Passa uomo, passa.
E’ la nuova diaspora:
fiumi di persone spinti da fame, disperazione, guerra, carestia, sottosviluppo,
ma anche voglia di vivere una vita onesta e dignitosa. Percorrono chilometri
con ogni mezzo accompagnati solo dal loro sogno di benessere. Avranno in mente
una meta? Da dove avranno raccolto immagini o racconti di vita, della nostra,
nei cosiddetti paesi civilizzati e industriosi – chiamarli industrializzati mi
sembra ancora tanto un eufemismo -.
Si gettano, con poche
cose, spesso con le sole che riescono a indossare, tra le braccia del
destino. Sanno fare tutto e niente e non sanno cosa sia veramente la vita qui
in occidente. Hanno nel cuore una capanna, la savana e tanti animali che
nemmeno sappiamo noi come si chiamano liberi in un panorama che noi chiamiamo sogno. Hanno nelle orecchie ancora la voce del
dittatore che richiama all’ordine, all’obbedienza e minaccia chi protesta od osa
opporsi.
Loro non sanno che qui
la democrazia non è in mano al popolo; non sanno cosa sia votare con libera
coscienza; non sanno né di liste né di primarie, né tantomeno di leadership di
partito. Loro pensano ancora che a governare ci siano dei grandi uomini saggi
che come capi tribù decidono le sorti, i matrimoni, i confini.
Certo i confini: qui
sono aperti, se non c’è il filo spinato o l’esercito con i suoi potenti mezzi a
sorvegliare ,ma che spara a vista se non stai in fila. Altri però, invisibili se
non al radar, sono pattugliati da gente come loro, povera ma gentile, che da
una mano a traghettare su un mezzo meno instabile di un gommone. Gommoni:
sovraccarichi di merce umana si stracciano o si rovesciano al minimo movimento e
se il mare è mosso non avanzano. La scialuppa di Schettino o un relitto del
Titanic pare loro comunque una nave da crociera.
Eppure appena sbarcano
baciano la nostra terra come fosse la Mecca, la meta promessa di un Dio che non
si chiama né Cristo né Allah, né Maometto, ma è presente anche solo per
benedire il viaggio. Loro non sanno che noi a Dio non ci crediamo più, ma
continuiamo ad accendere candele votive o ad andare a messa la domenica.
Vestiti di stracci,
bagnati fradici, affamati e al limite della disidratazione continuano strenui
perché la strada continua, perché ce ne sono tanti altri che camminano dietro, che la loro
terra ormai è deserta ma non per colpa del clima. Avanzano, in fila indiana,
aiutandosi come possono. Non chiedono elemosina, ma come in quadri antichissimi
o nei racconti biblici seguono il loro capitano. Nessuno in verità guida la
ciurma e lo sbando è palese. Sembra che nessuno riesca a fermarli e che nessun
luogo sia abbastanza ospitale o accogliente. Lo sguardo perso, i ricordi appena
lasciati in mano ad aguzzini, tirano a campare per salvare capre e cavoli.

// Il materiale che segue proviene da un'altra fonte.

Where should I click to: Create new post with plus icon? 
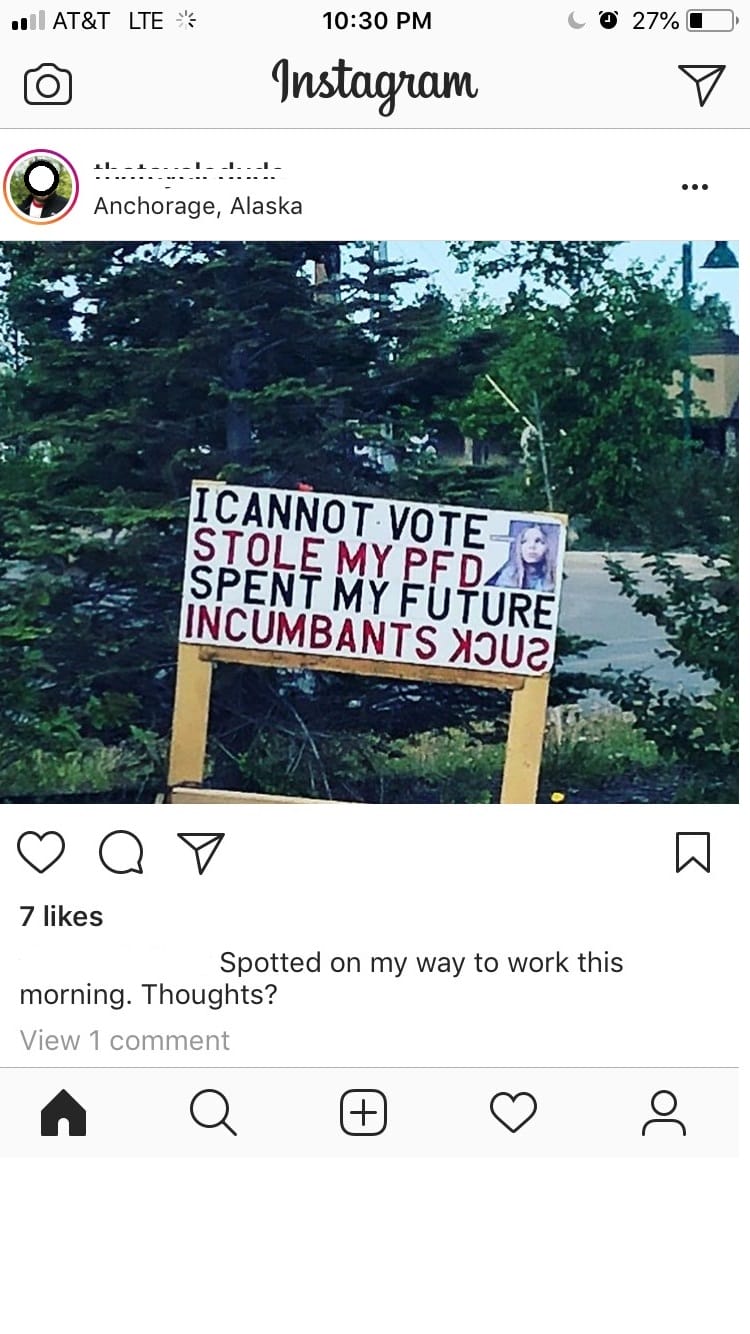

Nessuno li trattiene del resto perché qui spesso non ce n’è nemmeno per noi.
Apriamo le nostre porte per moda o perbenismo, per “così fan tutti che è
giusto”… ma se è giusto accogliere, sarebbe stato meglio reagire prima, quando
ancora la loro patria si poteva salvare, quando i nostri interessi potevano
essere meglio regolati o quando, sia pur in regime autoritario, le cose erano
mantenute entro i limiti.
Anche noi vorremmo
ribellarci, prendere le armi o solo i forconi… ma non troviamo i forconi e le
armi le abbiamo vendute, tutte. Non sappiamo alzarci e dire no, per loro, per
noi, per tutta la DEMOCRAZIA che ci hanno insegnato, bella dopo il re, disillusi
ora del grande sogno. Ne paghiamo schiavi lo scotto, ma loro questo non
lo sanno: vedono case belle (abusive), macchine lucide e potenti (rubate o in
leasing) bei vestiti e tutte le diavolerie tecnologiche impensabili (e quanto
costa farle funzionare). Loro però sorridono ai nostri bambini con i loro sono
sempre in braccio o per mano ai genitori.
Guardiamoli passare
allora come figure di un tempo che per noi è perduto e prendiamo esempio dalla
loro umanità, umiltà, volontà. Passa, uomo, passa.